Au cœur de la plus grande métropole de France le monarque Phébus, sa cour et une surabondance de fervents, ont passé la porte de la cathédrale pour entendre le prêche d'un orateur remarquable, le célèbre Bourdaloue, évêque précepteur du Grand Cétacé.
Ses sermons fameux sont démesurément longs. Prunelles closes, bras en valse de chasse-mouches le prêcheur subjugue, gronde, nuance le ton, le modère, le tempère, envoûte, tonne.

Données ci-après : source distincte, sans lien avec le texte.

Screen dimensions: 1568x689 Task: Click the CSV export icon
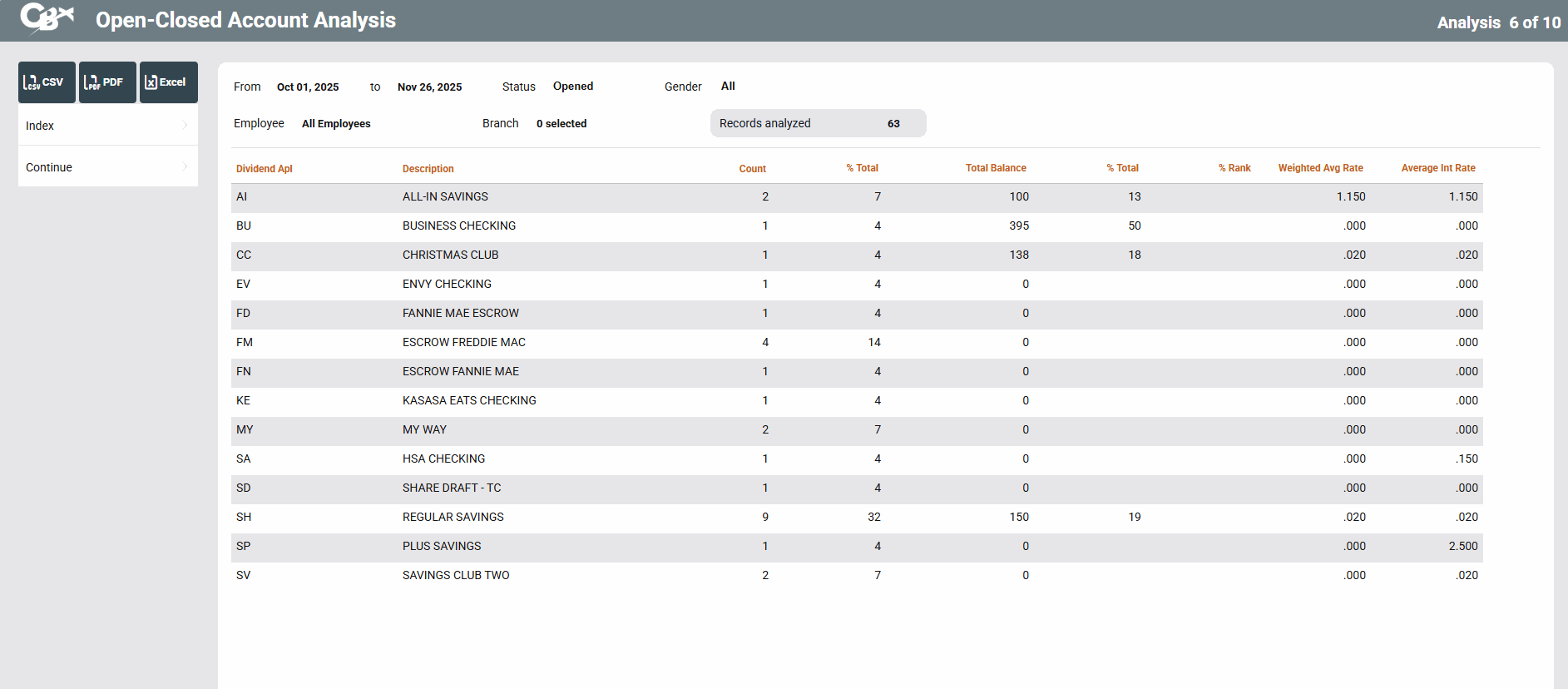click(x=47, y=82)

Madame De S. l'écoute avec déférence, proche de l'apnée. Quatre heures qu'elle est là pâmée sur son banc.
La dévote est détendue, pourtant son cerveau tente de la mettre en garde: son enveloppe charnelle semble en alarme. C'est nébuleux comme un début de tourment. Elle rejette ce tracas... occupée...pas le temps...

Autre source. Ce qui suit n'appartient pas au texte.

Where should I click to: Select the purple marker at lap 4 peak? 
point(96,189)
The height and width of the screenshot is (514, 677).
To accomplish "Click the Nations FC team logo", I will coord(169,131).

Tout en se concentrant à l'écoute du prêchant, elle sent confusément qu'un chambardement se prépare à hauteur de son organe que l'on ne prend pas pour une lanterne.

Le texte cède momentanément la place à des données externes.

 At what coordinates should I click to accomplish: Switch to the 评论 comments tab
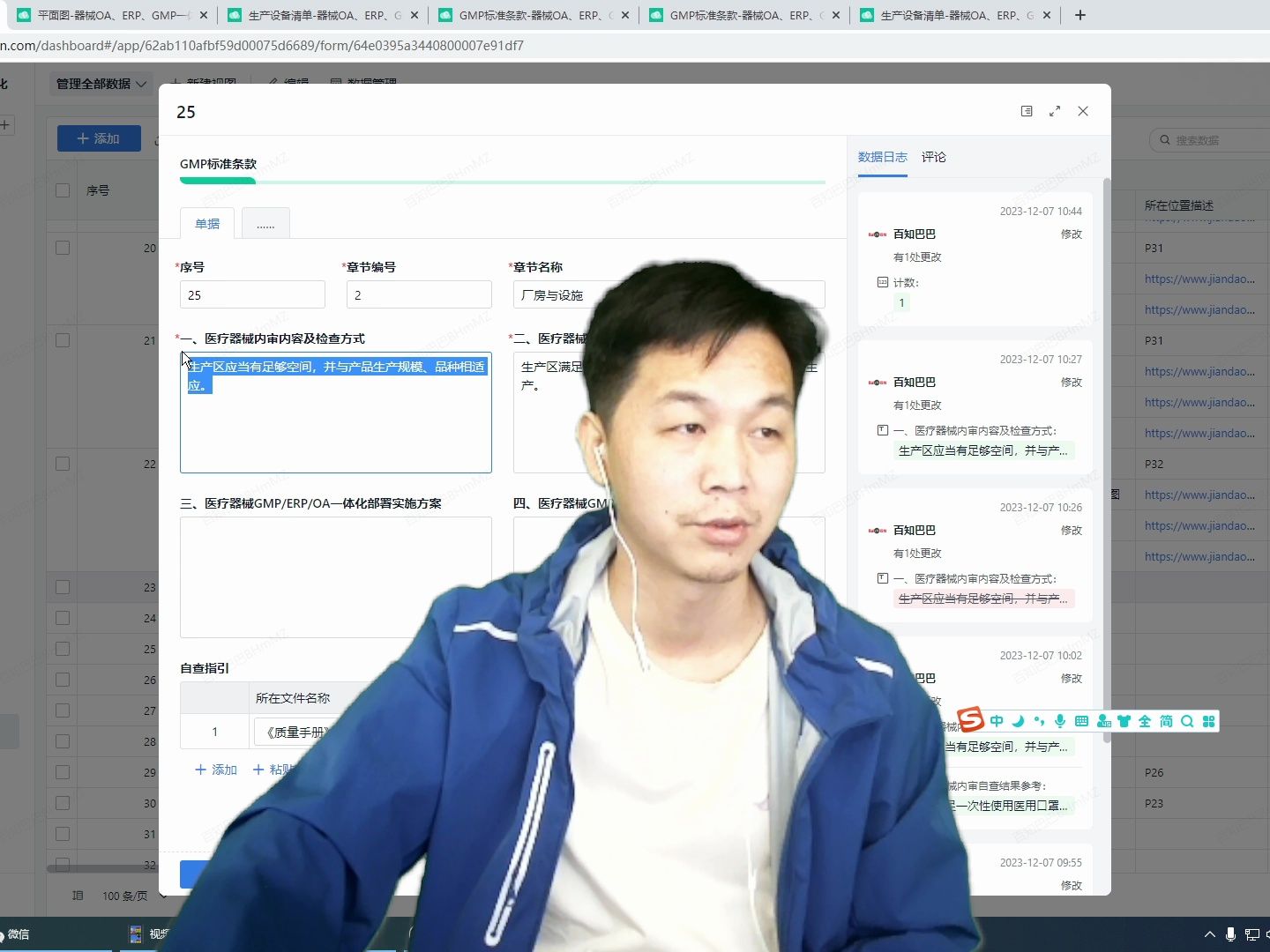coord(934,157)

Bourdaloue toujours et encore, prône.
Elle, torturée, ne rêve que de se carrer sur un trône.
L'éloquent phraseur cause toujours.
De la palabre elle ne capte plus qu'un brouhaha confus.
L'homme voué à l'apostolat déclame, sermonne.
Elle s'en balance! Se balance, souffre, se déhanche, veut penser à autre chose... absurde, elle ne pense qu'à ÇA, elle est près de lâcher de l'eau... De grâce ! Elle va exploser ! Un trône... par bonté, presto !
Alertée par le comportement onduleux de sa patronne, la servante de Madame accourt, enclave prestement un vase salvateur sous les étoffes chambardées. Ça urge.
Béate, Madame honore le vaste pot de chambre, lâche les vannes, expulse, se soulage, transgressant allègrement les convenances, elle glougloute.
Ses cascades, ses clapotements, ses déferlements masquent les phrases de l'éloquent verbeux.
Penaude et enchantée, sans gêne et soulagée, elle pleut.
Bourdaloue avec constance, harangue toujours.
Peu à peu les cascades se calment, s'é-gout-tent ploc, ploc, ploc.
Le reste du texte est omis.